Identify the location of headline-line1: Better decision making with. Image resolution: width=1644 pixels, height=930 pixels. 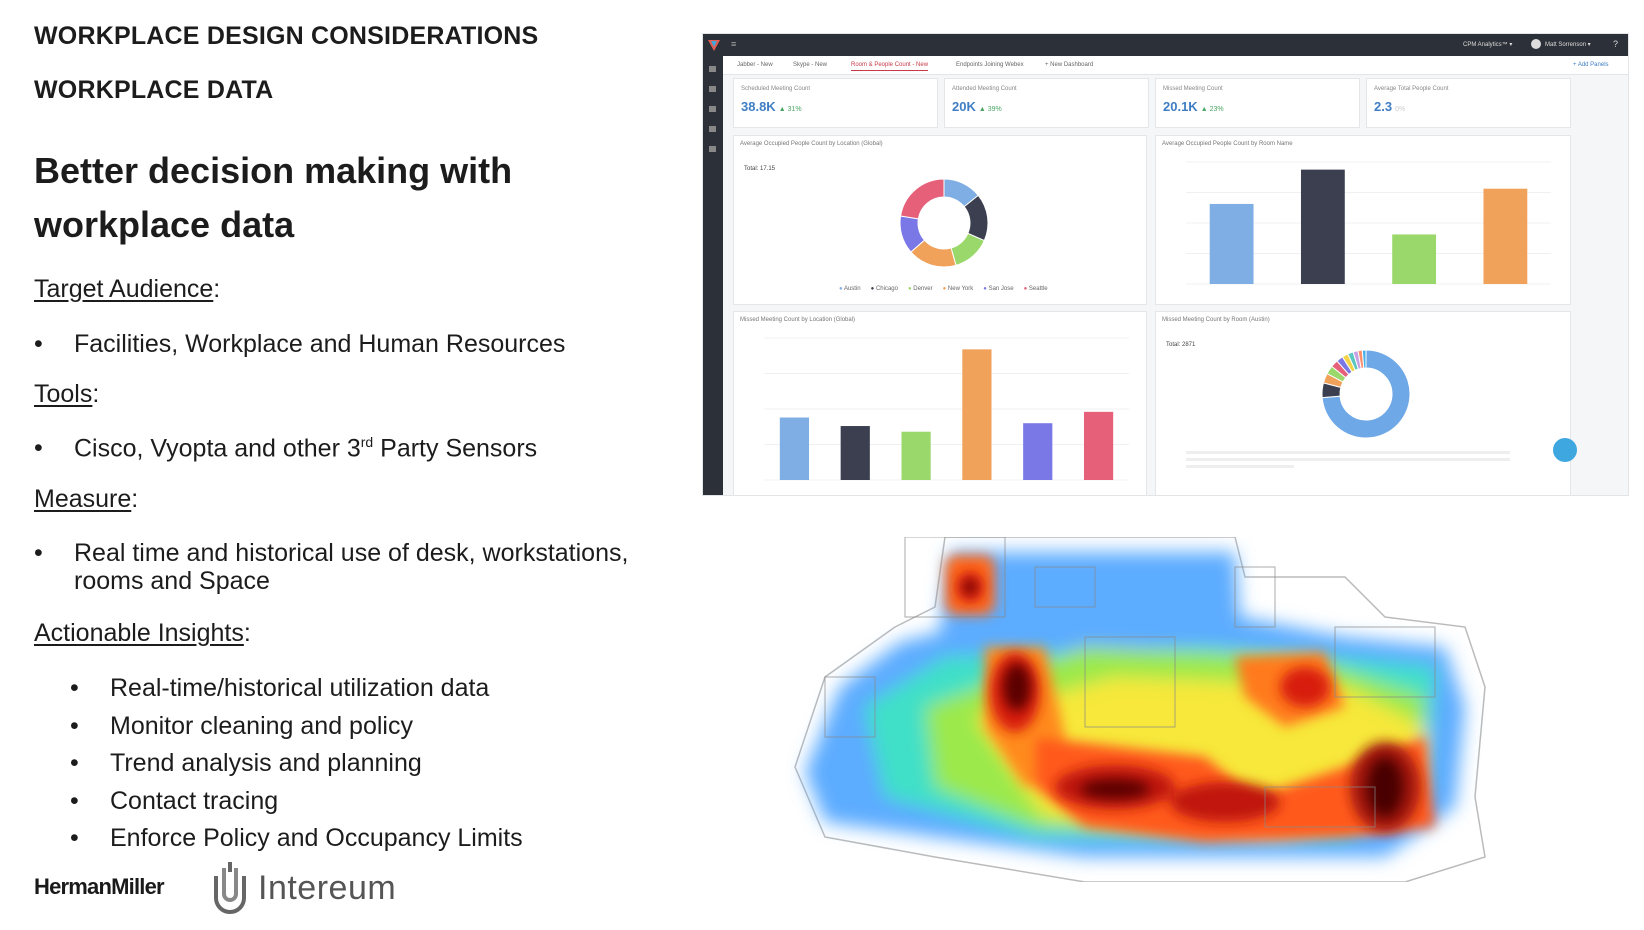
(274, 170).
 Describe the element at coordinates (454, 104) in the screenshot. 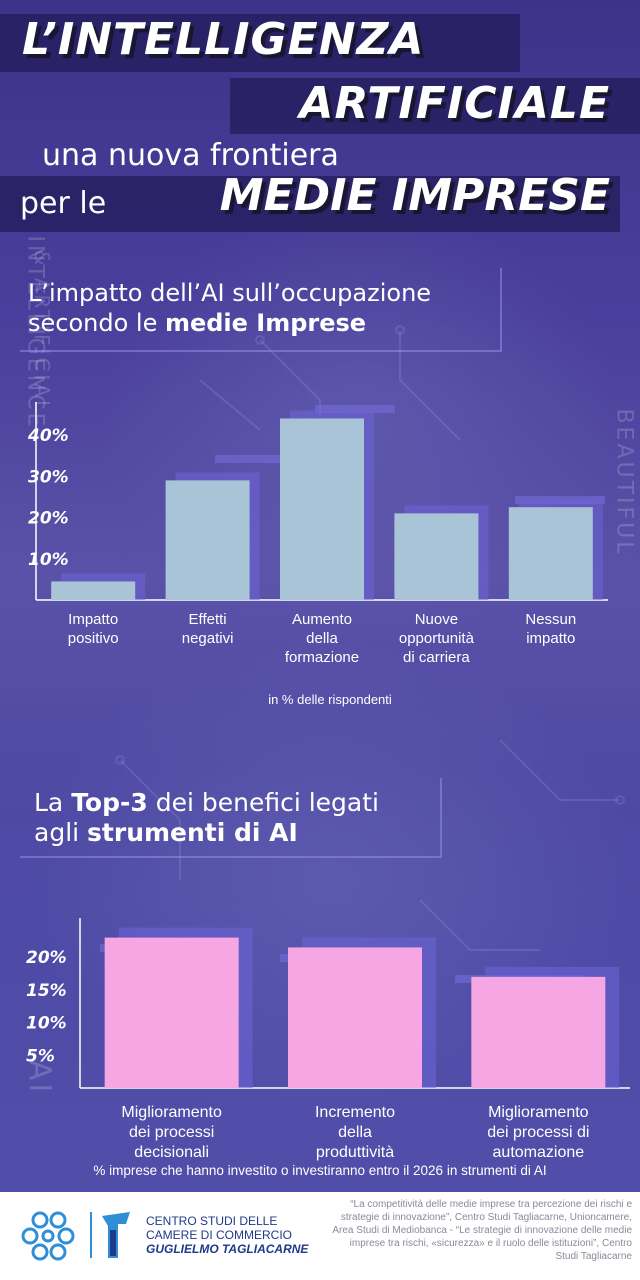

I see `title-line-2: ARTIFICIALE` at that location.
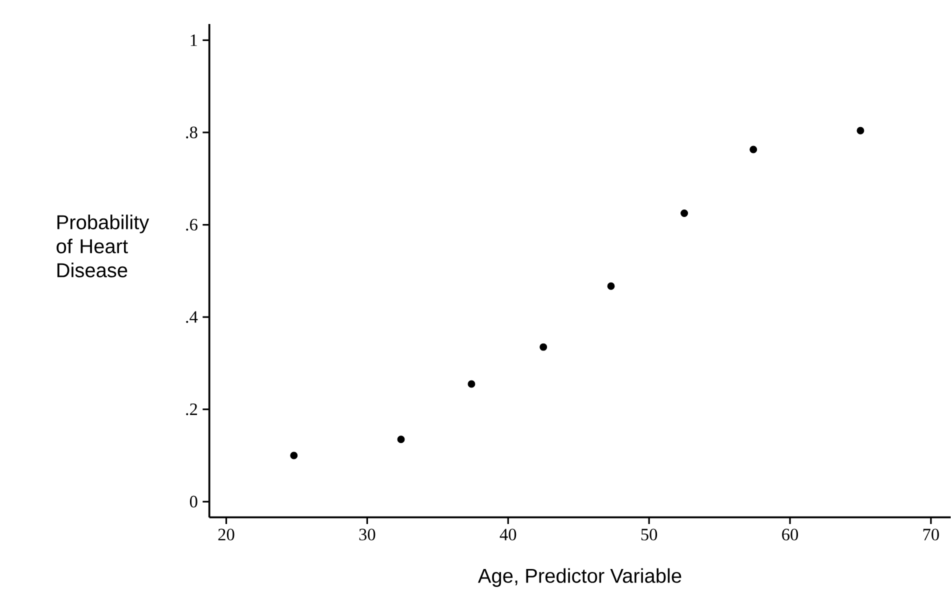 The width and height of the screenshot is (951, 607). I want to click on y-tick-label: .2, so click(192, 410).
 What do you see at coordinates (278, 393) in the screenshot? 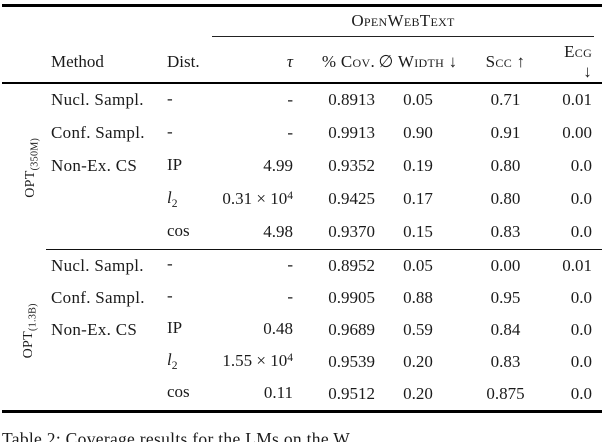
I see `cell-tau: 0.11` at bounding box center [278, 393].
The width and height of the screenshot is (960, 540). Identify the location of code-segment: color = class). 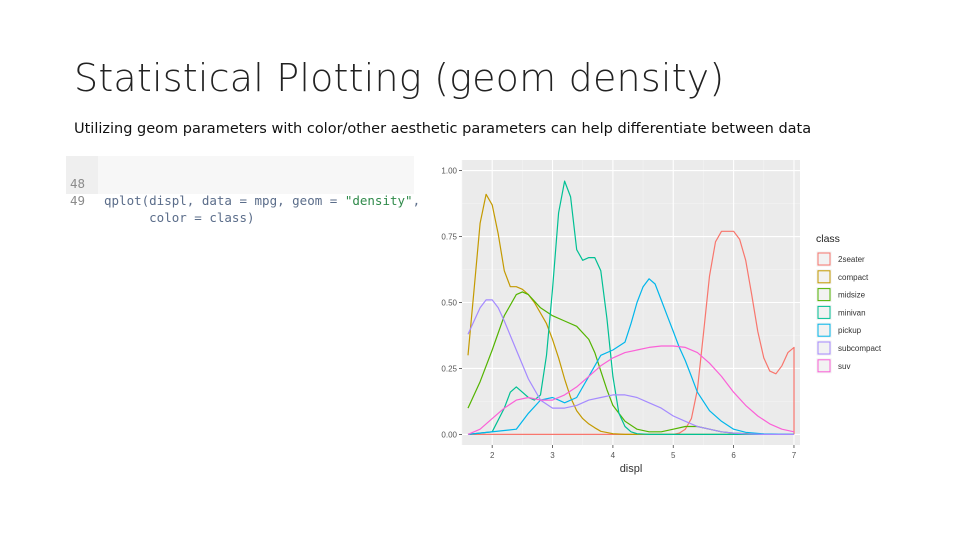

▸ **What this task involves**:
Retype the data word for word, starting at the line that contains "Describe the element" and ending at the last line of the data. Leave out the pictures.

▸ **Task response**:
 Describe the element at coordinates (454, 104) in the screenshot. 

I see `title-line-2: ARTIFICIALE` at that location.
 The width and height of the screenshot is (951, 607). I want to click on y-tick-label: .2, so click(192, 410).
 What do you see at coordinates (278, 393) in the screenshot? 
I see `cell-tau: 0.11` at bounding box center [278, 393].
The width and height of the screenshot is (960, 540). Identify the location of code-segment: color = class). 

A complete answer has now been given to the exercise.